You are looking at historical revision 39459 of this page. It may differ significantly from its current revision.

icu

Chicken bindings to the ICU unicode library

Select bindings to the ICU unicode library.

Introduction

This library is partially inspired by Python's unicodedata library. As it deals with unicode, it also reexports the utf8 egg for ease of use.

Procedures

Names

[procedure] (char-from-name name)

Return char corresponding to string name name. name is passed through string-upcase.

(char-from-name "fire") ;; => #\x1f525
(char-from-name "FIRE") ;; => #\x1f525
[procedure] (char-string-name char)

Returns string name for char.

(char-string-name #\x1f525) ;; => "FIRE"

Decomposition and Normalization

[procedure] (char-decomposition char)

Returns the decomposition mapping of char.

For example, for ¼, VULGAR FRACTION ONE QUARTER:

(char-decomposition #\xBC) ;; => '(#\1 #\x2044 #\4)
[procedure] (string-normalize input #!optional (form "nfkc"))

Returns the normalized form of str to the destination string according to form

form
Any of "nfc", "nfkc", "nfd", or "nfkd"
(string-normalize "¼") ;; => "1/4"

Numbers

[procedure] (char-digit-value char)

Binding for u_charDigitValue. Returns the decimal digit value of a decimal digit character.

(char-digit-value #\4) ;; => 4
[procedure] (char-numeric-value char)

Binding for u_getNumericValue. Get the numeric value (as a double) for a Unicode code point as defined in the Unicode Character Database.

(char-numeric-value #\4) ;; => 4.0
(char-numeric-value #\xBC) ;; => .25
[procedure] (char-digit char radix)

Binding for u_digit. Returns the decimal digit value of the code point in the specified radix.

(char-digit #\f 16) ;; => 15
[procedure] (char-for-digit char radix)

Binding for u_isdigit. Determines whether the specified code point is a digit character according to Java.

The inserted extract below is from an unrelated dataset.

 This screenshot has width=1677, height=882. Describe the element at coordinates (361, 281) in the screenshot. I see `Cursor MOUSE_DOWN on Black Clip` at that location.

(char-for-digit 15 16) ;; => #\f
[procedure] (char-digit? char)

Binding for u_isdigit. Determines whether the specified code point is a digit character according to Java.

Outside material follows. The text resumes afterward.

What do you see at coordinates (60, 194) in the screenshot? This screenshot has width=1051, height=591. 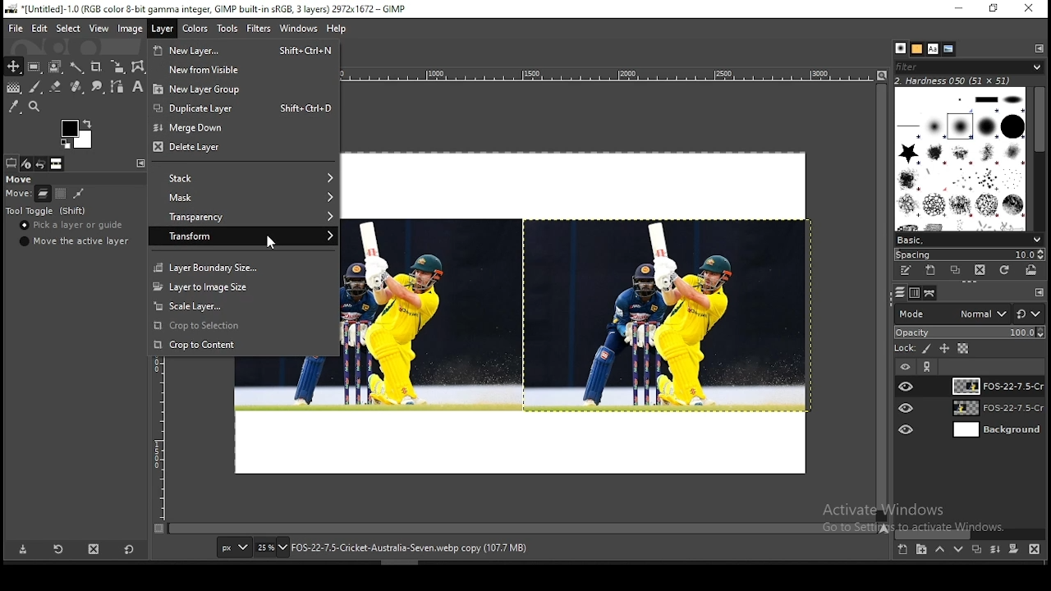 I see `move channels` at bounding box center [60, 194].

[procedure] (char-xdigit? char)

Binding for u_isxdigit. Determines whether the specified code point is a hexadecimal digit.

Operators and transformers

[procedure] (char-mirror char)

Binding for u_charMirror. Maps the specified character to a "mirror-image" character.

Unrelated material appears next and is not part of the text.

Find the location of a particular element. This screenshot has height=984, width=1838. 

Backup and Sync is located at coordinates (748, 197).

[procedure] (char-bidi-paired-bracket char)

Binding for u_getBidiPairedBracket. Maps the specified character to its paired bracket character.

[procedure] (char->lower char)
[procedure] (char->upper char)
[procedure] (char->title char)

Bindings for u_tolower,u_toupper, and u_totitle

Properties

[procedure] (char-category char)

Binding for u_charType. Returns the general category value for the code point (an integer, see below).

You can convert this to a symbol with category->integer, and vice versa with integer->category

Categories:

[constant] category/unassigned
[constant] category/uppercase-letter
[constant] category/lowercase-letter
[constant] category/titlecase-letter
[constant] category/modifier-letter
[constant] category/other-letter
[constant] category/non-spacing-mark
[constant] category/enclosing-mark
[constant] category/combining-spacing-mark
[constant] category/decimal-digit-number
[constant] category/letter-number
[constant] category/other-number
[constant] category/space-separator
[constant] category/line-separator
[constant] category/paragraph-separator
[constant] category/control-char
[constant] category/format-char
[constant] category/private-use-char
[constant] category/surrogate
[constant] category/dash-punctuation
[constant] category/start-punctuation
[constant] category/end-punctuation
[constant] category/connector-punctuation
[constant] category/other-punctuation
[constant] category/math-symbol
[constant] category/currency-symbol
[constant] category/modifier-symbol
[constant] category/other-symbol
[constant] category/initial-punctuation
[constant] category/final-punctuation
[constant] category/char-category-count

[procedure] (char-direction char)

Binding for u_charDirection. Returns the bidirectional category value for the code point, which is used in the Unicode bidirectional algorithm (an integer, see below).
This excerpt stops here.